HOW TO COMPLETE THIS TASK
Reproduce the passage of the Beijing public relations essay below from "I have no gunboats, so" to "going to transportation.", keeping every word and punctuation mark unchanged.

It occurs to me that, despite having been a Beijing PR professional for six months, I have yet to write anything about working in Beijing, as opposed to just living here.

So let me tackle that by talking about one of the most striking differences between public relations in China, and public relations anywhere else. We pay journalists to come to press conferences.

I can now hear the collective, outraged gasp from my peers around the world. But, as adventurers throughout history have discovered, it is asking for a short trip to the dog-headed guillotine to judge China by your imperialist standards. Unless you have gunboats.

I have no gunboats, so I try to stay open-minded.

When we do a press conference in Beijing, we give every journalist who shows up a 200 yuan “transportation reimbursement”. I use quotation marks because you have to labor mightily to roll up even a 50 yuan taxi fare in Beijing, and the average ride probably sets you back 20. Clearly, it ain’t all going to transportation.

Before you let your imagination run wild, we do not keep a bucket full of cash behind the media reception desk. It’s all very discreet, with the money distributed in plain, white envelopes along with the press release and the naff corporate gift du jour. This is completely standard practice across China, so save your indignation.

200 yuan, or roughly $40 Singapore/$25 US, is a lot of money in Beijing. I can get through a weekend on 200 yuan if I am not crawling the decadent, five-star hotel bars like Centro or Red Moon.

RAW DATA
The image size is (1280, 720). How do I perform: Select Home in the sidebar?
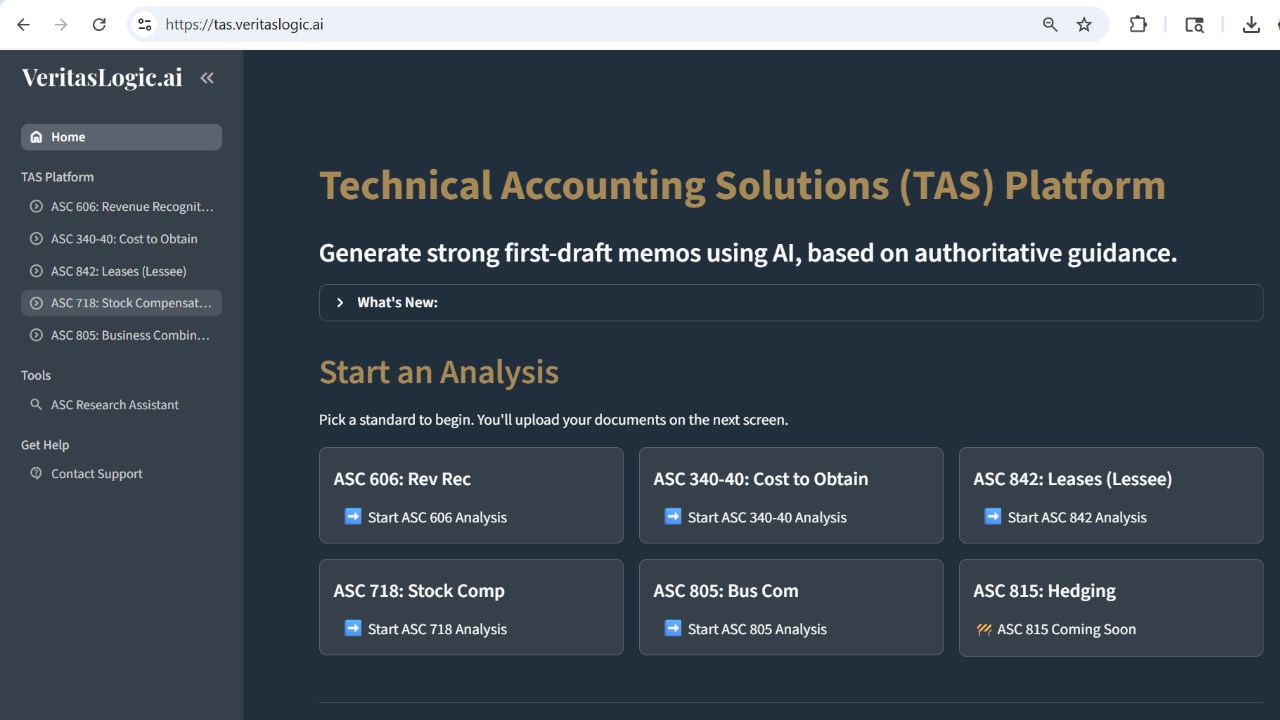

PROBLEM SOLUTION
I have no gunboats, so I try to stay open-minded.

When we do a press conference in Beijing, we give every journalist who shows up a 200 yuan “transportation reimbursement”. I use quotation marks because you have to labor mightily to roll up even a 50 yuan taxi fare in Beijing, and the average ride probably sets you back 20. Clearly, it ain’t all going to transportation.